> [ENTRIES PROVIDED]:
::::::::::

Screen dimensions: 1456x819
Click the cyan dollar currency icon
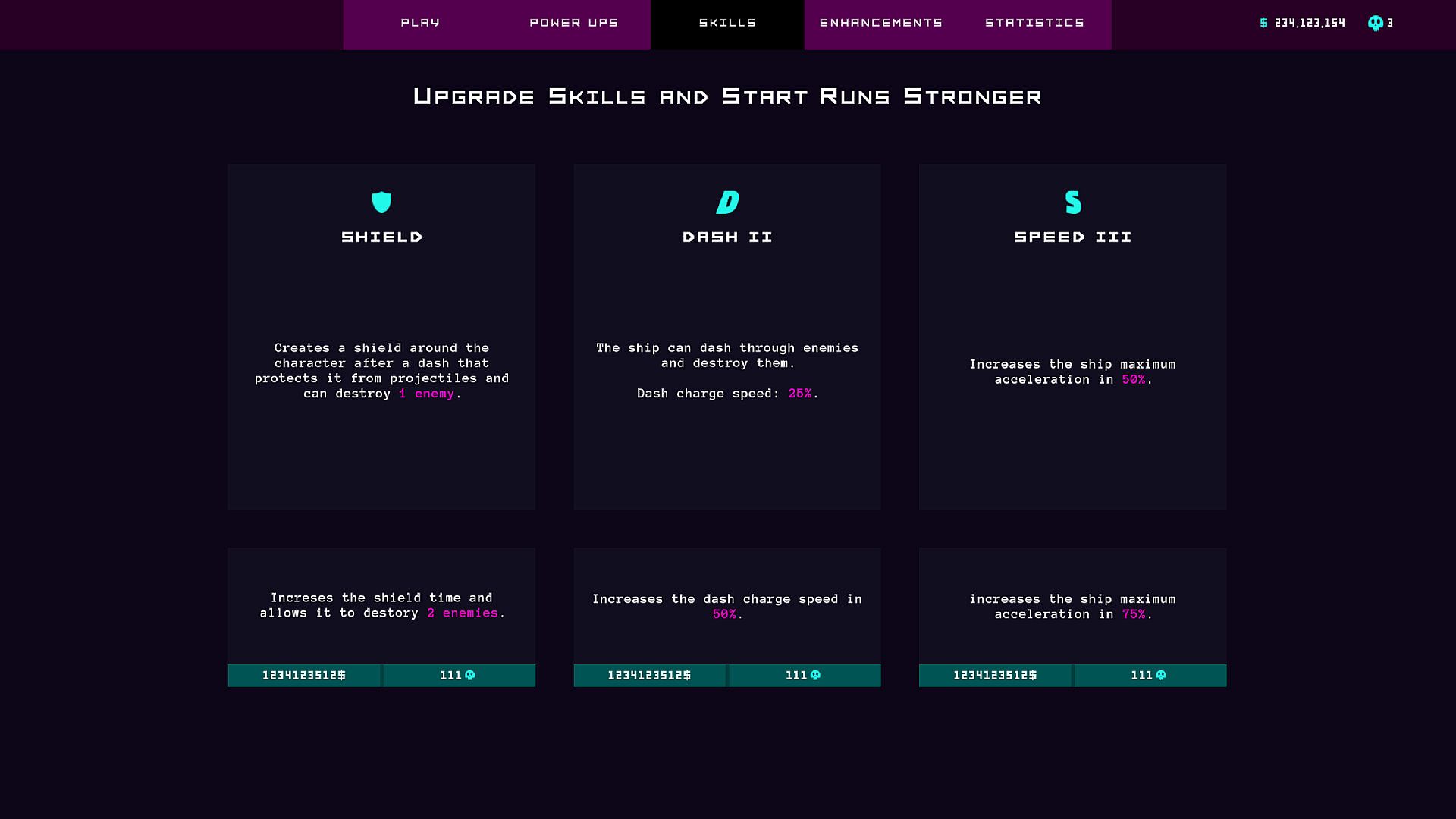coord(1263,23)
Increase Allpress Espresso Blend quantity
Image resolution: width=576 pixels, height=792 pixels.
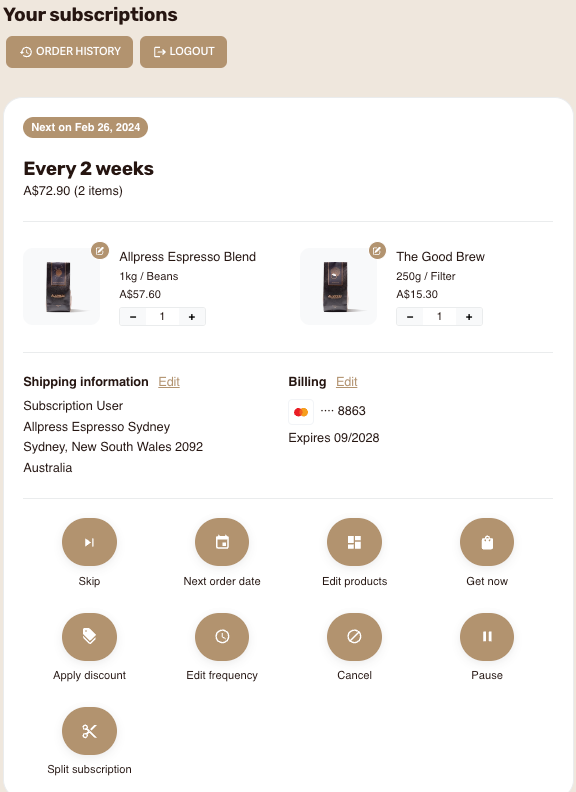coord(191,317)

::::::::::

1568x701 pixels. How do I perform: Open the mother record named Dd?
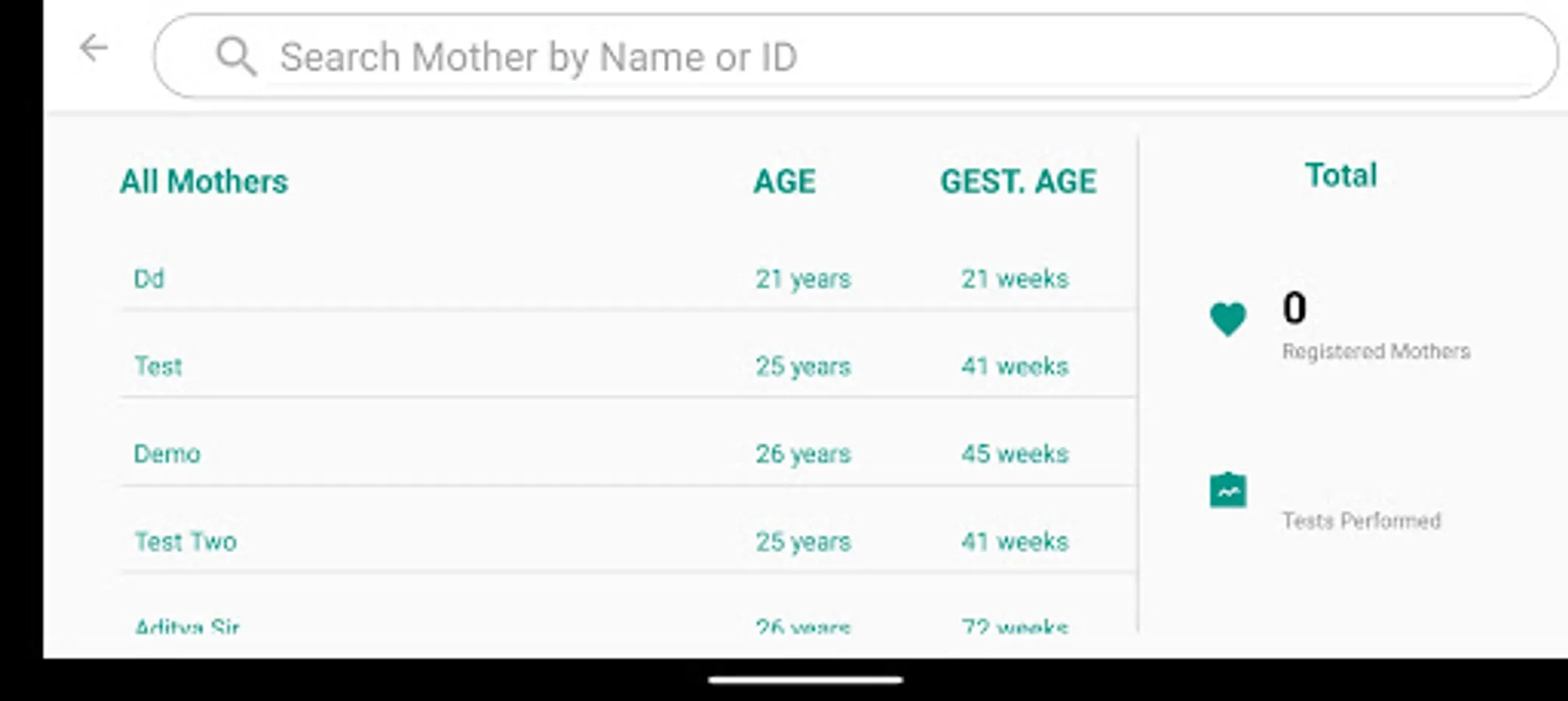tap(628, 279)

::::::::::

> [WORK TO BE COMPLETED]: Please revise everything in the listing from the line containing "Increase Allpress Espresso Blend quantity" down to the line containing "coord(191,317)", changing "pixels" to "px" and leaving all else as it is. Give back only those lines, without the pictures.

> [CORRECT OUTPUT]:
Increase Allpress Espresso Blend quantity
Image resolution: width=576 px, height=792 px.
coord(191,317)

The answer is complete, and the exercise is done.